**What is required:** Resize the entries from the start of the entries through the line containing "coord(1129,235)", rewriting every line, requests included, with each coordinate in the answers multiplied by 2.4 and rounded to a whole number, halves rounded up. Leave all other numbers unchanged, and give only that part.

[Begin]

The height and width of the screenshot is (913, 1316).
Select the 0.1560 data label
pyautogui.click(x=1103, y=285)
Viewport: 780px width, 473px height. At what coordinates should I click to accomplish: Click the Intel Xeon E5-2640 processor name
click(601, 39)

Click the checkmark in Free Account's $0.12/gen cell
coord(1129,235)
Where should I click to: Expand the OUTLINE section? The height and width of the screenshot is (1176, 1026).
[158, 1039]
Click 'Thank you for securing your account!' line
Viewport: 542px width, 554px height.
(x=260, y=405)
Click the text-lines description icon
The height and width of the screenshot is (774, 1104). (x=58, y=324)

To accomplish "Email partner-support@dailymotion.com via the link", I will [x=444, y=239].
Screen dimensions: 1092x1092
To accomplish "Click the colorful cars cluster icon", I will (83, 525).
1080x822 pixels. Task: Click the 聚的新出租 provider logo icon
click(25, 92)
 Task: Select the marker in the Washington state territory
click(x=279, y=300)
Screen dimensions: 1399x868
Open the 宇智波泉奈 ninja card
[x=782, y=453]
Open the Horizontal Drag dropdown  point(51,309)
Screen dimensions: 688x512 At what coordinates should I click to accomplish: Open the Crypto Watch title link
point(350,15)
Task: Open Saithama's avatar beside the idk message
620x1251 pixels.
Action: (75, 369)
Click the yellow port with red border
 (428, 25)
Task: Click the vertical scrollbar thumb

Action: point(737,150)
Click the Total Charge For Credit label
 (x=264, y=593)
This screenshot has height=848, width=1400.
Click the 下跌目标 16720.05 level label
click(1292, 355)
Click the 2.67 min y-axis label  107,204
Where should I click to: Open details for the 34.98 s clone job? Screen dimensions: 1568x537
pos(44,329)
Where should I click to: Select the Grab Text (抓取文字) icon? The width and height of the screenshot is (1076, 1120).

[End]

**Answer in full:**
The height and width of the screenshot is (913, 1316).
Select the 0.1560 data label
pyautogui.click(x=2647, y=684)
Viewport: 780px width, 473px height. At what coordinates should I click to accomplish: Click the Intel Xeon E5-2640 processor name
click(1442, 94)

Click the checkmark in Free Account's $0.12/gen cell
coord(2710,564)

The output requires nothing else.